Digitale Souveränität auf dem Prüfstand: US-Cloud-Anbieter und das Dilemma europäischer Datenschutzstandards

Im Zentrum der aktuellen Debatte steht ein grundlegendes Spannungsverhältnis zwischen europäischem Datenschutzrecht und den extraterritorialen Zugriffsbefugnissen US-amerikanischer Behörden. Die Datenschutz-Grundverordnung (DSGVO) verlangt, dass personenbezogene Daten europäischer Bürger nur dann in Drittstaaten übermittelt werden dürfen, wenn dort ein angemessenes Schutzniveau gewährleistet ist (Art. 44 ff. DSGVO).

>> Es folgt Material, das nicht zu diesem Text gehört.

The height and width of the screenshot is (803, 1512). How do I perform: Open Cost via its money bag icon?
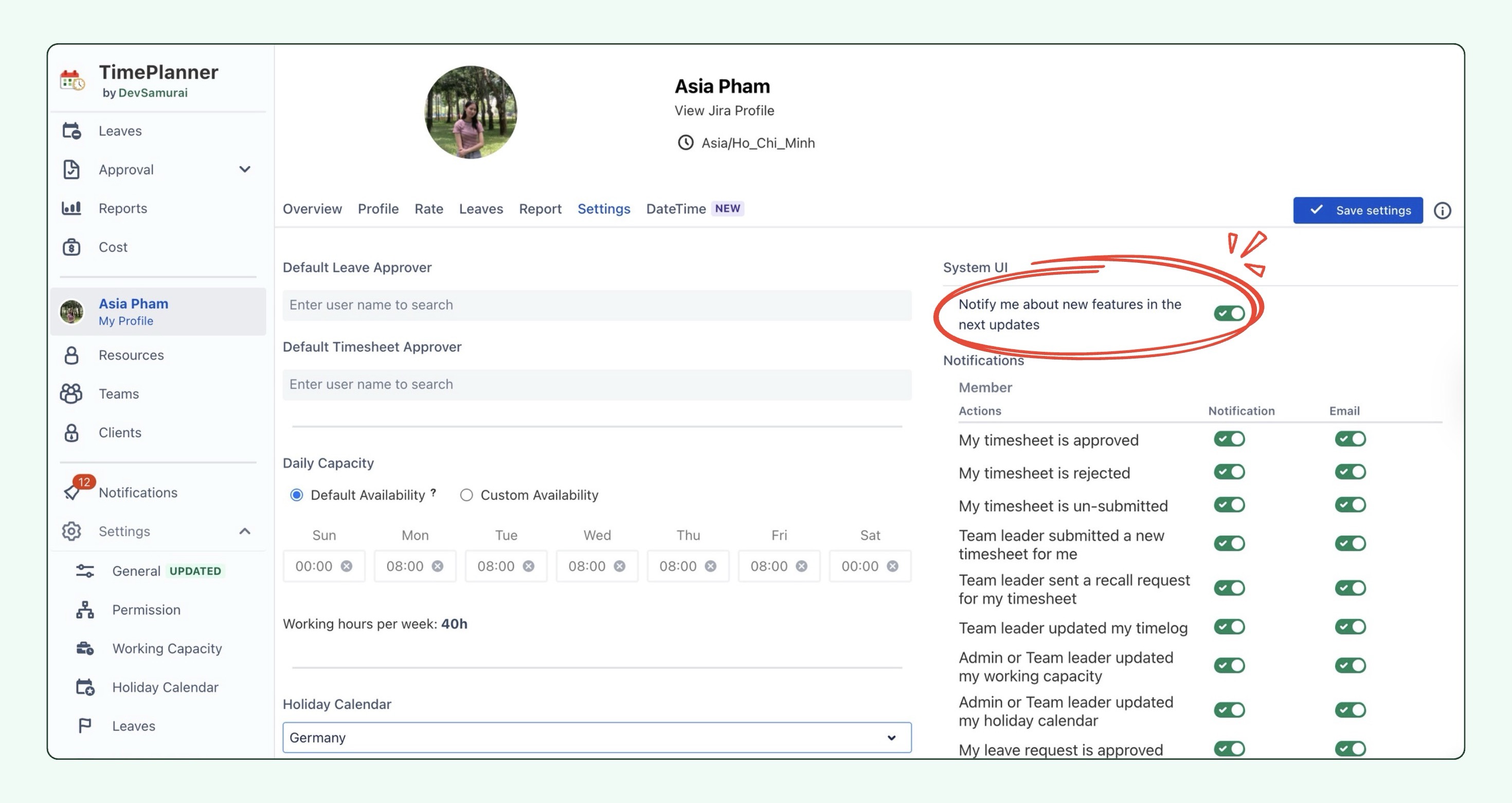coord(71,247)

Gleichzeitig verpflichten US-Gesetze wie der CLOUD Act (18 U.S.C. § 2713) oder der erst 2024 um zwei Jahre verlängerte Foreign Intelligence Surveillance Act (50 U.S.C. § 1881a (Section 702 FISA)) amerikanische Unternehmen dazu, auf Anforderung Daten herauszugeben – auch wenn diese auf Servern außerhalb der USA gespeichert sind.

Dieses Spannungsfeld wurde bereits durch die Urteile „Schrems I“ und „Schrems II“ des Europäischen Gerichtshofs (EuGH) deutlich, in denen sowohl das Safe-Harbor- als auch das Privacy-Shield-Abkommen für unzulässig erklärt wurden. Der EuGH stellte klar, dass europäische Daten nicht ausreichend vor dem Zugriff durch US-Behörden geschützt sind. Die Folge: Unternehmen, die personenbezogene Daten in US-Clouds speichern oder verarbeiten lassen, bewegen sich in einer rechtlichen Grauzone – insbesondere, wenn sie öffentliche Aufträge erfüllen oder besonders sensible Daten verarbeiten.

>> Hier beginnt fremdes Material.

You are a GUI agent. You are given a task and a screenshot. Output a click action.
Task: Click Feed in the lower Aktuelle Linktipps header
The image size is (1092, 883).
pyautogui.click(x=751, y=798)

Vor diesem Hintergrund sorgt eine aktuelle Aussage von Anton Carniaux, Chefjustiziar von Microsoft Frankreich, für Aufsehen. In einer Anhörung vor dem französischen Senat räumte er ein, dass Microsoft nicht garantieren könne, dass Daten europäischer Kunden nicht an US-Behörden weitergegeben werden. Zwar sei dies bislang nicht vorgekommen, doch könne Microsoft bei rechtlich zulässigen Anfragen aus den USA nicht ablehnen – und dürfe betroffene Kunden nur mit Genehmigung der US-Behörden informieren. Diese Aussage betrifft insbesondere Daten, die im Rahmen öffentlicher Aufträge über die französische Beschaffungsstelle UGAP verarbeitet werden.

Die Reaktionen auf dieses Eingeständnis sind deutlich: IT-Rechtsexperten wie Dennis-Kenji Kipker und Stefan Hessel kritisieren die Diskrepanz zwischen Microsofts Werbeversprechen zur „digitalen Souveränität“ und der tatsächlichen Rechtslage. Während Microsoft mit lokal installierten Cloud-Lösungen wirbt, bleibt das Unternehmen dennoch US-Recht unterworfen – ein Umstand, der die Glaubwürdigkeit solcher Angebote massiv untergräbt. Die Forderung nach europäischen Alternativen und einer echten digitalen Unabhängigkeit wird dadurch erneut befeuert.